* Extracted data:
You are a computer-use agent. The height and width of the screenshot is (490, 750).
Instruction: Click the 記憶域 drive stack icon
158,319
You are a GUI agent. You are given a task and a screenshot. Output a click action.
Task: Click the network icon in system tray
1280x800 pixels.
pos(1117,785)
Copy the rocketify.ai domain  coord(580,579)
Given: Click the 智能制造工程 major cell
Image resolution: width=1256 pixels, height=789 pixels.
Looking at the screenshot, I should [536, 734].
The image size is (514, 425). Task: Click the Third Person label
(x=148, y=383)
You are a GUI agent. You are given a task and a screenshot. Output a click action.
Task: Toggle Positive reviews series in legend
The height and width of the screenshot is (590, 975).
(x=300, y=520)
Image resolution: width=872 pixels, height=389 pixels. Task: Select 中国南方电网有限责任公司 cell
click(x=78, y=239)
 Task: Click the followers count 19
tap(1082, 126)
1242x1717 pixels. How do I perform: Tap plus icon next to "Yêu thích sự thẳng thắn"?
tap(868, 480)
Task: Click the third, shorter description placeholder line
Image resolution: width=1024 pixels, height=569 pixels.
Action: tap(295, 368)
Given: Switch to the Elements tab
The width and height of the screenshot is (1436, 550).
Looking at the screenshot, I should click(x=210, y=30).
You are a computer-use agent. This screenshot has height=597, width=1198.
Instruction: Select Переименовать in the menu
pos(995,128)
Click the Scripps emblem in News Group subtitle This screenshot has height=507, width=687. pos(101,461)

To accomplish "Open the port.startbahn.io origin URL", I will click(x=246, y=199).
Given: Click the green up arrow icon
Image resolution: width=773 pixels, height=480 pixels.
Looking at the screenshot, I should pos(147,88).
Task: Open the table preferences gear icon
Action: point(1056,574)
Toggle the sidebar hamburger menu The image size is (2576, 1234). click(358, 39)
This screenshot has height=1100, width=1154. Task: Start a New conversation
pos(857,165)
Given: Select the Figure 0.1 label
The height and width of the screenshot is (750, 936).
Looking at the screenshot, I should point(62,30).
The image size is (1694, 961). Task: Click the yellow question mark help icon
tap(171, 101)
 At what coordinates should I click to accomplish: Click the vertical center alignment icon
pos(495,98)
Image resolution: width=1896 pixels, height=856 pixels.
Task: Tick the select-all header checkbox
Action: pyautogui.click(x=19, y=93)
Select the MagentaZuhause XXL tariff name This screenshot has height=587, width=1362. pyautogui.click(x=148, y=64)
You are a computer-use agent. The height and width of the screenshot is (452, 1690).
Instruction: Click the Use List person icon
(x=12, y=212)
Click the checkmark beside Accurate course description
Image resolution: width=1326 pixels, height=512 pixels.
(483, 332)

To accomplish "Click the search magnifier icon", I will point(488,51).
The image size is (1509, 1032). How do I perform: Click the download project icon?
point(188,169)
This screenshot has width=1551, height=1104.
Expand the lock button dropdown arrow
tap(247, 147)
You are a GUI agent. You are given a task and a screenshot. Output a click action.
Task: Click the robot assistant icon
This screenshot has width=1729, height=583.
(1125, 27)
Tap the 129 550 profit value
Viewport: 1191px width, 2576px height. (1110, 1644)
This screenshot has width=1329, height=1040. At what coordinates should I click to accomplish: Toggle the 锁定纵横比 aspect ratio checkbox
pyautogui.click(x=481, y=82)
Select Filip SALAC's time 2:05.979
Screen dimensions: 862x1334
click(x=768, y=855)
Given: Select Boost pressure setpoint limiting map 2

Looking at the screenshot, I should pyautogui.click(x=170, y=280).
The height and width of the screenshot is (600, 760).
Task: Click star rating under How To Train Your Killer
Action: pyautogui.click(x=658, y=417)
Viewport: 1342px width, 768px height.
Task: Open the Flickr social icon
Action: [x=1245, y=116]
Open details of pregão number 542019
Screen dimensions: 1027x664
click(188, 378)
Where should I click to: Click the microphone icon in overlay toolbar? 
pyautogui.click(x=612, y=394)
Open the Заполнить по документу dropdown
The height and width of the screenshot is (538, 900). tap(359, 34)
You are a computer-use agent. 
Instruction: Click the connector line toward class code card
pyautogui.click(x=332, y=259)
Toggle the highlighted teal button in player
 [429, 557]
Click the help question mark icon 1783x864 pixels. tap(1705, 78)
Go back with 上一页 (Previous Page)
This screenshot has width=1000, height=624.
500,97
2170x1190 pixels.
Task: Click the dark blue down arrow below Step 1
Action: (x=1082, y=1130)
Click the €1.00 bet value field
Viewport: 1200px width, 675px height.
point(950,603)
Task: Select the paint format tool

* Directions: From the start of the data to the line that holds "Task: Toggle Positive", retype each line exactly, with both ends included.

* Problem solution:
You are a computer-use agent. The height and width of the screenshot is (490, 750).
Instruction: Click the 記憶域 drive stack icon
158,319
You are a GUI agent. You are given a task and a screenshot. Output a click action.
Task: Click the network icon in system tray
1280x800 pixels.
pos(1117,785)
Copy the rocketify.ai domain  coord(580,579)
Given: Click the 智能制造工程 major cell
Image resolution: width=1256 pixels, height=789 pixels.
Looking at the screenshot, I should [536, 734].
The image size is (514, 425). Task: Click the Third Person label
(x=148, y=383)
You are a GUI agent. You are given a task and a screenshot. Output a click action.
Task: Toggle Positive reviews series in legend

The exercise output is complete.